The extreme delay is typical of a Canadian refugee system that simply isn’t doing its job in sub-Saharan Africa, said ORAT executive director Martin Mark.

“It’s a shame,” Mark said. “Basically, it’s a lack of accountability.”
When The Catholic Register reported Sept. 20 on the fate of a 14-year-old Tamil refugee living alone in Ghana, the United Nations High Commission for Refugees had designated the boy a “person of concern” and ORAT had requested he be given “urgent need of protection” status under Immigration Canada’s internal rules.

Five months after Prince of Peace parish in Scarborough, along with the boy’s uncle, submitted an application to privately sponsor the boy, the visa post in Accra has now decided against invoking either the “guardianship protocol” for protection of children or the “urgent need of protection” protocol to expedite the boy’s passage to Canada.  Without those protocols, it takes an average of 25 months for Canada’s office in Accra to fill out the paperwork and conduct the two interviews necessary to issue a visa to a refugee.

The boy’s uncle has requested his family name be kept out of the newspaper for fear of consequences to any surviving members of the family still in Sri Lanka. The family in Toronto has not heard from family in Sri Lanka since before the end of that country’s civil war in May.

News of Citizenship and Immigration Canada’s refusal to expedite the case of a child refugee in Accra comes on the heels of a Nov. 1 report by the Canadian Council for Refugees that shows Canada’s visa post in Nairobi, responsible for refugee cases from 18 countries in Eastern and Central Africa, takes an average of three-and-a-half years to process privately sponsored refugees. Half the refugees wait longer than 42 months to be resettled, while some have waited more than five years.

The Jesuit Refugee Service in Nairobi frequently deals with refugees in despair waiting to be reunited with family or begin a new life in Canada, Angelika Mendes of the JRS for Eastern Africa told The Catholic Register by e-mail. Wait times for refugees referred to Canada are much longer than wait times for the United States, she said.

“Agencies like Mapendo refer (refugees) to the Joint Voluntary Agencies who go through the American embassy, where the resettlement process takes much less time, around six months in most cases,” she said.

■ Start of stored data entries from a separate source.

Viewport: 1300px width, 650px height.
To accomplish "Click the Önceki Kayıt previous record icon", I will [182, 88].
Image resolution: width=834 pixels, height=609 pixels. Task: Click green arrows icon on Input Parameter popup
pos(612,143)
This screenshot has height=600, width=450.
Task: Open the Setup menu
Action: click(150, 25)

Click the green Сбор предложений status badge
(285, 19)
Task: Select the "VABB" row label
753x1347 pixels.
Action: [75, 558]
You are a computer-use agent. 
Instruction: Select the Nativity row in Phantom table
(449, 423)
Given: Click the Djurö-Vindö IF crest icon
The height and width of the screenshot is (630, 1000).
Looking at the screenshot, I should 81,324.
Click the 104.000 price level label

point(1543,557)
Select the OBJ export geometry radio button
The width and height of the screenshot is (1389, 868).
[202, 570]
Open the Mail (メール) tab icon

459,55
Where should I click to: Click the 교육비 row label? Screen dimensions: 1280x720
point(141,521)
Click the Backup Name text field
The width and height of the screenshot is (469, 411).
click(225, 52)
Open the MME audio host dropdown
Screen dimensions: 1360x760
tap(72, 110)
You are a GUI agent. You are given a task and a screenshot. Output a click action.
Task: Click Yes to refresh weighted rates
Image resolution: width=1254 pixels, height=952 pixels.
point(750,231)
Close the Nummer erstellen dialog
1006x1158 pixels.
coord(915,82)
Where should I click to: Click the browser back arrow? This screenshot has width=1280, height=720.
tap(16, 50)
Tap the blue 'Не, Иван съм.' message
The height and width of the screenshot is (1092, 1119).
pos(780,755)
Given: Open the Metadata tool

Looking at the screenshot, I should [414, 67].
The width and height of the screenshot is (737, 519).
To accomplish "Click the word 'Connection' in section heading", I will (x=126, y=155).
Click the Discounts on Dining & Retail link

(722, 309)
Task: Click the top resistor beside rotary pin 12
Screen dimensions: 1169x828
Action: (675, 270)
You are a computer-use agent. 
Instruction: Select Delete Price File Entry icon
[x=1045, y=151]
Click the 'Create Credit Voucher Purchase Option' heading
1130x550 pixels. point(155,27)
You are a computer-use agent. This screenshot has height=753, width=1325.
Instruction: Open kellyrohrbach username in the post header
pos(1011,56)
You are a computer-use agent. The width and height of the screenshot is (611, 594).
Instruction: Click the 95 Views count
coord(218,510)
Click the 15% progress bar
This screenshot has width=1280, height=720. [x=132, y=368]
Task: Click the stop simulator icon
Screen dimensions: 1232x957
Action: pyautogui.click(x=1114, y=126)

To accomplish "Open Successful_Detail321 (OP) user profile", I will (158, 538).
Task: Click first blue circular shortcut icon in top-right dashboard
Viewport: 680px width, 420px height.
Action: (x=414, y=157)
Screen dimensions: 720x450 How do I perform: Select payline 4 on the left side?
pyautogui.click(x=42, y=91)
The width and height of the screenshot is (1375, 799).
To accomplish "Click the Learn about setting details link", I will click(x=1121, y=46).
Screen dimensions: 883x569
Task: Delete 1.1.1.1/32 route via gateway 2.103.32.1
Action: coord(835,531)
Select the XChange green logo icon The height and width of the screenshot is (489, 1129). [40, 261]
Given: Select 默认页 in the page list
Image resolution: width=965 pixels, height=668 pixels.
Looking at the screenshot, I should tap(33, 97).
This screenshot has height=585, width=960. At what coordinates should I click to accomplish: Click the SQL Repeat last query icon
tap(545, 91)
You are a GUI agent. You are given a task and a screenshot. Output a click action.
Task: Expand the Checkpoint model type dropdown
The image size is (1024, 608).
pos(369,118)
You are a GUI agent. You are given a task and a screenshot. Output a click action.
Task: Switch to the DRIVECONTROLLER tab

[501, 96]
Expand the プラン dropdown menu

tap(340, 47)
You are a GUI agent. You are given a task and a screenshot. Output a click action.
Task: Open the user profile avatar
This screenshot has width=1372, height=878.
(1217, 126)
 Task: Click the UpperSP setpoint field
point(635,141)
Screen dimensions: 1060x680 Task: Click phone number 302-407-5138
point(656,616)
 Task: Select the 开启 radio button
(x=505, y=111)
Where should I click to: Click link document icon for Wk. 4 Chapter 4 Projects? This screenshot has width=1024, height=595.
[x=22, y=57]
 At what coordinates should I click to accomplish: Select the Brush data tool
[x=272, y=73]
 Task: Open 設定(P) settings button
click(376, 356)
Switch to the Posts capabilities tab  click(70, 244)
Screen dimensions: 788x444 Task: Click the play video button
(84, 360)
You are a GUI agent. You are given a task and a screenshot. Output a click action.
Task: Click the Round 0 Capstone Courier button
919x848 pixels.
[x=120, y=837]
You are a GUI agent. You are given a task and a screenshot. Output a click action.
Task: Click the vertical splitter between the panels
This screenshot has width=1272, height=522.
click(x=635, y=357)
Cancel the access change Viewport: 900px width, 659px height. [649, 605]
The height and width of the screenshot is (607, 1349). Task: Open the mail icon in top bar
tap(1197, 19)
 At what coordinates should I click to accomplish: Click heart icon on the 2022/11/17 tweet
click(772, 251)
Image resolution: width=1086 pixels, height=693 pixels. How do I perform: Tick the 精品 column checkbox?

While Nairobi is the worst of all of Canada’s visa posts in terms of processing times, said Mark, the problem applies generally to sub-Saharan Africa.

Though Canada has 18 missions in sub-Saharan Africa, only eight issue visas of any kind and only four process refugee cases. These four visa posts must cover 50 countries where people speak dozens of languages and there are refugees from a dizzying array of conflicts.

“According to CIC (Citizenship and Immigration Canada), refugees are in the top priority for processing,” said Canadian Council for Refugees executive director Janet Dench in an e-mail. “The evidence however, suggests that in practice they are not top priority. There has been a huge increase in temporary work visas issued in recent years, which is a response to Canadian employers who want foreign workers to fill jobs. They don’t wait five years. So why are refugees waiting five years if they are top priority?”

In 2008 Mark asked CIC national headquarters why it takes eight to nine months for the visa post in Nairobi to open a letter. He never received an answer.

CIC officials told The Register the Nairobi post faces difficult working conditions.

“Arranging interviews for applicants is challenging given the large geographic area served by the Nairobi office, poor communications infrastructure, as well as regional security issues. In the current year, 40 per cent of PSRs (privately sponsored refugees) scheduled for interview did not appear,” a CIC spokesperson said in an e-mail.

CIC also cites a “high level of fraud” in applications received in Africa.

Toronto Liberal MP Jim Karygiannis claims the Conservative government simply doesn’t want refugees of any kind, and notes that the worst processing times for both family reunification class immigrants and for refugees are in sub-Saharan Africa and the Caribbean.

Canada accepted 32,685 refugees in 2004. That number was down to 21,860 in 2008. Over the same period the number of temporary workers admitted to Canada went from 90,000 to 192,000.

Visa posts deal with work permits, student visas, tourism visas and business travellers first.

“If the rate of temporary residence applications rises, it has an impact on the resources available to process applications for permanent residence,” said a CIC spokesperson.

For Catholic parishes in Toronto the Africa refugee processing times are not a minor problem. Mark frequently has to try to explain delays of four years and more to parishes that have signed sponsorship agreements and are still waiting to meet the refugees they took responsibility for.

About one-third of the active files at ORAT are for African refugees. Lost and unanswered mail, long delays, frequent requests to re-file documents that have already been submitted increases costs for ORAT and limits the number of new refugees parishes and religious communities in Toronto can agree to sponsor, said Mark.